→ EXTRACTED INFORMATION
Segment Open

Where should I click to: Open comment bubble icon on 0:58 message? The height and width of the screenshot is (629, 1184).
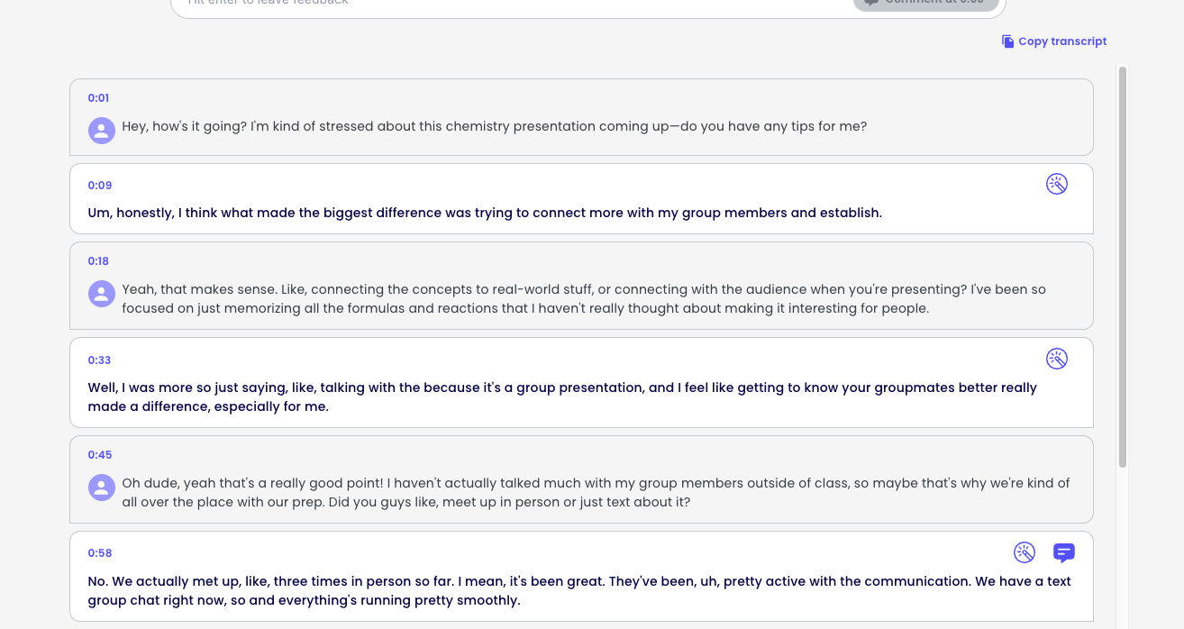(1063, 552)
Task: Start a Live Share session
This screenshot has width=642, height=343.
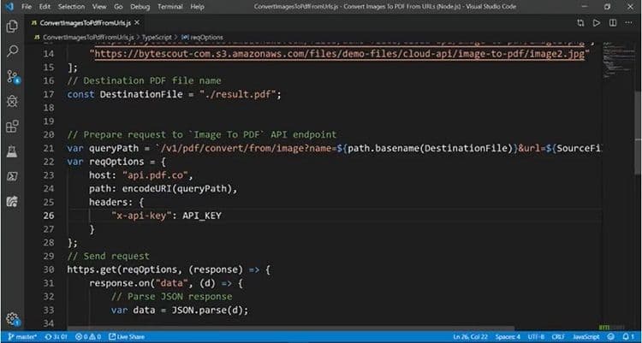Action: click(127, 337)
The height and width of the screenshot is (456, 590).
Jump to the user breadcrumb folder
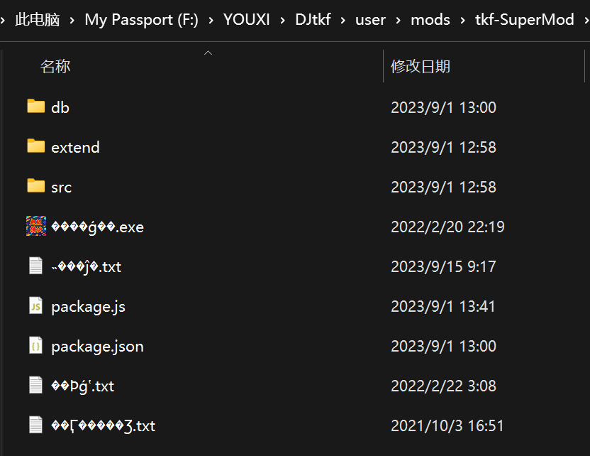click(370, 20)
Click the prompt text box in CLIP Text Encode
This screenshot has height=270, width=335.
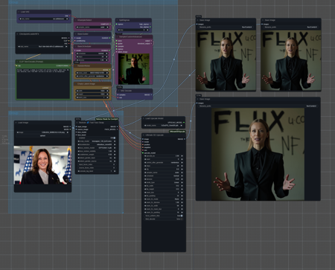[43, 83]
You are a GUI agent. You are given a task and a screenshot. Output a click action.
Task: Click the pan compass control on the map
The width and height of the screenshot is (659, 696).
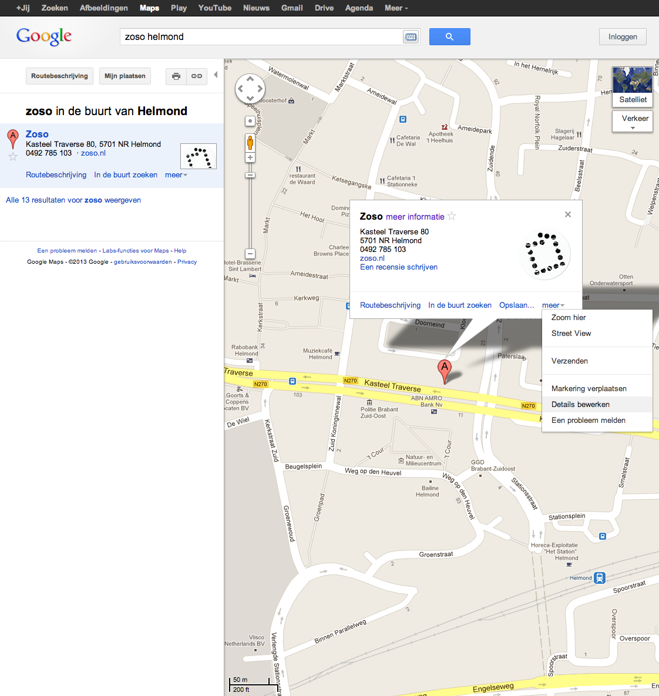(x=250, y=88)
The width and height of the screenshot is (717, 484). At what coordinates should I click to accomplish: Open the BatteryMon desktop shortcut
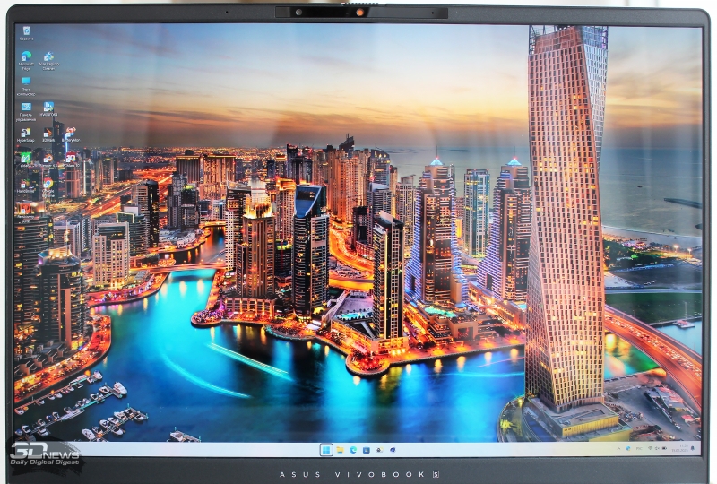pos(71,134)
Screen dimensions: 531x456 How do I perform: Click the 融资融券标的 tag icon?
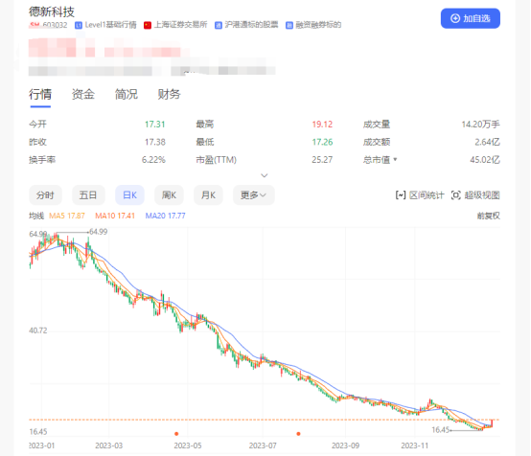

Segment Closed

→ TASK ITEM
Transcribe all of the data above exactly; no picture belongs in the copy.

→ WRITTEN REPLY
Where should I click to: Open comment bubble icon on 0:58 message? The height and width of the screenshot is (629, 1184).
(1063, 552)
Task: Start a Live Share session
This screenshot has width=642, height=343.
Action: click(127, 337)
The height and width of the screenshot is (456, 590).
Jump to the user breadcrumb folder
click(370, 20)
Click the prompt text box in CLIP Text Encode
This screenshot has height=270, width=335.
[43, 83]
You are a GUI agent. You are given a task and a screenshot. Output a click action.
Task: Click the pan compass control on the map
The width and height of the screenshot is (659, 696).
(x=250, y=88)
The width and height of the screenshot is (717, 484). At what coordinates should I click to accomplish: Open the BatteryMon desktop shortcut
pos(71,134)
Screen dimensions: 531x456 How do I perform: Click the 融资融券标的 tag icon?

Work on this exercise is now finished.